Take the lines from the line containing "Image resolution: width=289" through the end of the entries and output them exactly, with no pictures and nothing more.

━━━

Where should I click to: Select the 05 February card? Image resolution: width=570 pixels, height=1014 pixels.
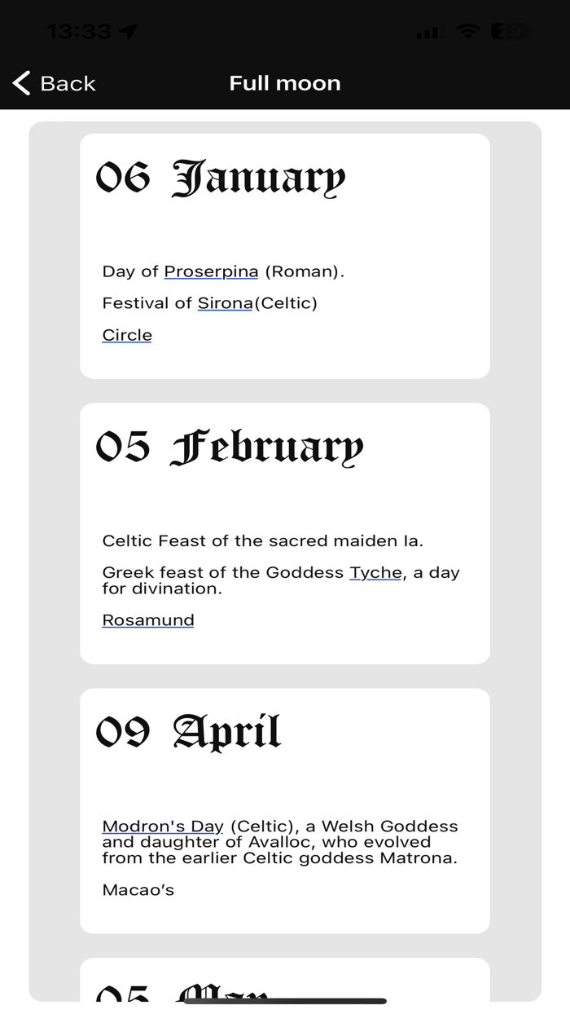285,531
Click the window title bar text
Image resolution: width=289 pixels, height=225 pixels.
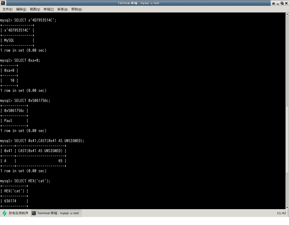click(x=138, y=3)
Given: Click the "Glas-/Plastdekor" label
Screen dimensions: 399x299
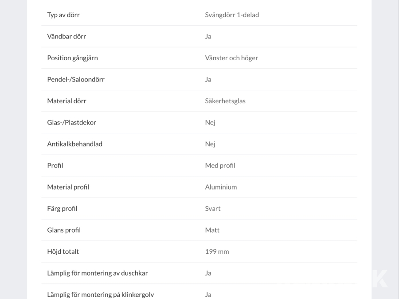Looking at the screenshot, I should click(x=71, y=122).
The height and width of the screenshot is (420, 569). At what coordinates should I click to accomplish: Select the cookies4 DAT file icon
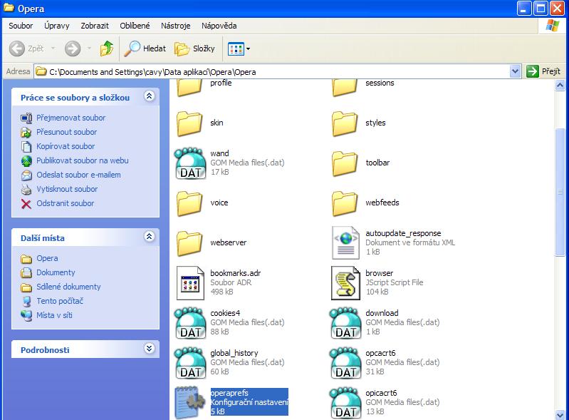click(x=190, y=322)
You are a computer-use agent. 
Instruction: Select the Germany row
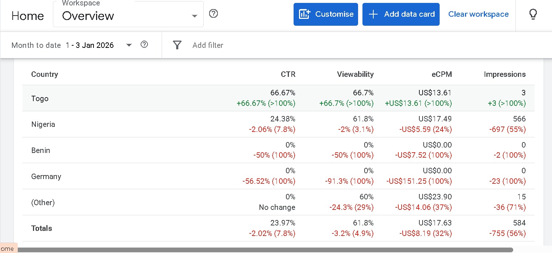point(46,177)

━━━

• Answer to this problem:
Image resolution: width=289 pixels, height=225 pixels.
click(x=138, y=3)
Given: Click the "Glas-/Plastdekor" label
Screen dimensions: 399x299
Looking at the screenshot, I should click(x=71, y=122).
The height and width of the screenshot is (420, 569). At what coordinates should I click to accomplish: Select the cookies4 DAT file icon
click(x=190, y=322)
You are a computer-use agent. 
Instruction: Select the Germany row
point(46,177)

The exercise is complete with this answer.